Drzewka można było otrzymać we wszystkich nadleśnictwach w Polsce, jak również w naszym mieście. W lubelskim punkcie, leśnicy mieli do wydania bezpłatnie 3000 sadzonek. Świerk, olcha, buk, brzoza, sosna czy czereśnia, cieszyły się dużym zainteresowaniem mieszkańców Lublina i okolic.
- Lasy Państwowe w rok stulecia przygotowały na społeczną akcję #sadziMy milion drzew leśnych w całej Polsce. Wszystkie jednostki, czyli 429 nadleśnictw i 17 regionalnych dyrekcji przygotowały dla społeczeństwa stanowiska, gdzie wydawane są sadzonki. Ideą jest zachęcenie każdego, kto ma miejsce, aby posadził drzewo. Myślę, że nie trzeba nikogo przekonywać jak ważną rolę odgrywają w naszym środowisku drzewa i lasy- mówiła Anna Sternik, rzecznik Regionalnej Dyrekcji Lasów Państwowych w Lublinie. I dodała:- Lasy korzystnie wpływają na klimat, a także na psychikę ludzi, ponieważ idąc do lasu odpoczywamy i dotleniamy się. Las czy zbiorowisko drzew jest to również mieszkanie organizmów żywych. Dlatego bardzo zachęcamy do posadzenia drzewa.
Akcja cieszyła się bardzo dużym zainteresowaniem.
- Z akcji korzystam już drugi raz. Sadzonki od Lasów Państwowych słyną z dobrego ukorzenienia, a na tym najbardziej mi zależy- tłumaczył pan Paweł.

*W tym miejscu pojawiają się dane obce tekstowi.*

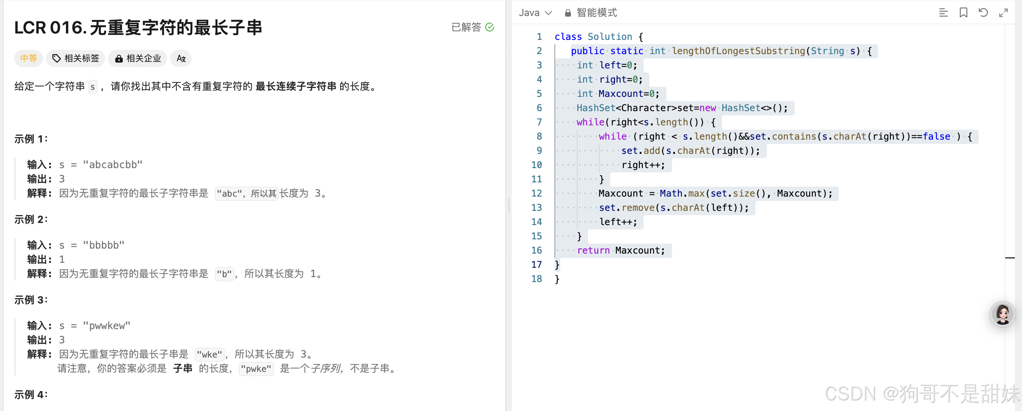Expand the 相关标签 tags

[x=76, y=59]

Mała sadzonka, którą otrzymali chętni to początek wielkiej przygody. By posadzić drzewko, trzeba za pomocą szpadla wykopać dołek w ziemi. Jego wielkość powinna być dostosowana do wielkości korzeni sadzonki. Drzewko należy umieścić w ziemi tak, żeby jej system korzeniowy swobodnie układał się w dołku. Korzenie nie mogą być skręcone ani podwinięte. Następnie zasypać korzenie rozdrobnioną ziemią i delikatnie udeptać wokół rośliny, tak by nie pozostawić pustych przestrzeni wokół niej. Na koniec należy podlać obficie posadzone drzewko. Sadzonkę należy podlewać rzadko, ale obficie.